A true spiritual beholding of the Lord Jesus, in the great matter of our eternal salvation, requires that we look from every other object that would divide our attention, to Him alone. We must look from ourselves. This is, perhaps, the most common and insidious object that comes between the eye of the soul and Jesus. When God was ejected from the heart of man, self vaulted into the vacant throne, and has ever since maintained a supremacy. It assumed two forms, from both of which we are to look, in looking savingly to Jesus. We must look from righteous self; from all works of righteousness which we can perform—from our almsgivings, from our charities, from our religious observances, our fastings, and prayers, and sacraments—from all the works of the law, by which we are seeking to be justified; from all our efforts to make ourselves better, and thus to do something to commend ourselves to the Divine notice, and to propitiate the Divine regard; from all this we must look, if we rightly look unto Jesus, to be saved by His righteousness, and by His alone. The noble language of the apostle must find an echo in our hearts—” What is more, I consider everything a loss compared to the surpassing greatness of knowing Christ Jesus my Lord, for whose sake I have lost all things. I consider them rubbish, that I may gain Christ and be found in him, not having a righteousness of my own that comes from the law, but that which is through faith in Christ–the righteousness that comes from God and is by faith.”

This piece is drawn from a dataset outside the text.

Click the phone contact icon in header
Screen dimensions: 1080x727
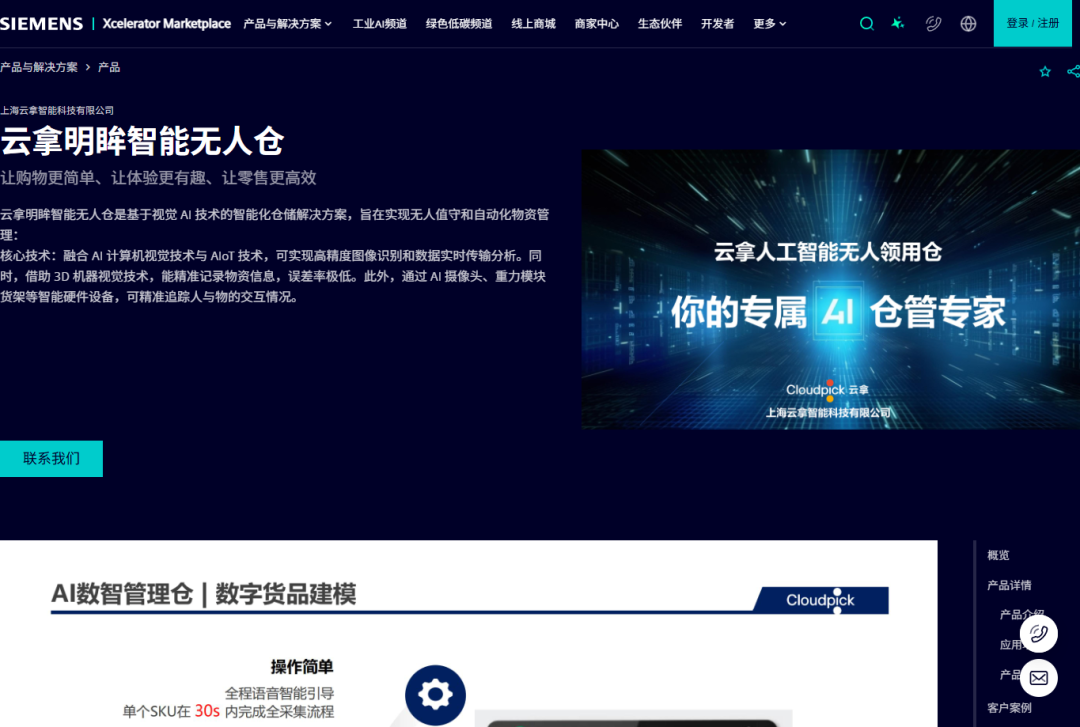coord(933,23)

We must equally, too, look unto Jesus from unrighteous self. Our sins, and transgressions, and iniquities—red as crimson, countless as the sands, and towering as the Alps—are not for one moment to intercept or obscure our looking unto Jesus for salvation. Jesus is a Saviour, as His precious name signifies. As such, He came to save us from our sins, be those sins never so great for magnitude, or infinite for number. It is impossible that we can look unto Jesus, and feel the joy of His salvation flowing into our hearts, while at the same time we are looking at the number and the turpitude of our sins. We must not look at the sin and at the Saviour at the same time; but beholding by faith Him who “bore our sins in His own body on the tree,” who was “made a sin-offering for us,” who was “wounded for our transgressions, and was bruised for our iniquities,” who shed His precious blood that the guiltiest may be cleansed and the vilest saved, and between whom and the penitent sinner, though he were another Manasseh, another Saul of Tarsus, another dying malefactor, no transgression and no crime can interpose an effectual barrier, we shall see the exceeding greatness and sinfulness of sin in a clearer and more searching and solemn light than we possibly could, viewing it apart from the cross. Look unto Jesus, then, from your sins: their magnitude and their number interpose no difficulty, and form no real discouragement to your immediate approach to Christ. No argument based upon your unworthiness can avail to exclude you from an interest in His great salvation. He came into the world to save sinners, even the chief. It is His work, it is His joy, it is His glory to save sinners. For this He exchanged heaven for earth, relinquished the bosom of His Father for the embrace of the cross. He was never known to reject a poor sinner that came to Him; He has never refused to take within His sheltering side, to hide within His bleeding bosom, the penitent that sought its protection, fleeing from the condemnation of the law to the asylum of the cross. “Whoever comes unto me, I will in no wise cast out.” With such a declaration as this, flowing from the lips of Jesus, who can refuse to look from the greatness of his own sin and guilt, to the greatness of His love, the greatness of His grace, the greatness of His salvation, “who came into the world to save sinners”?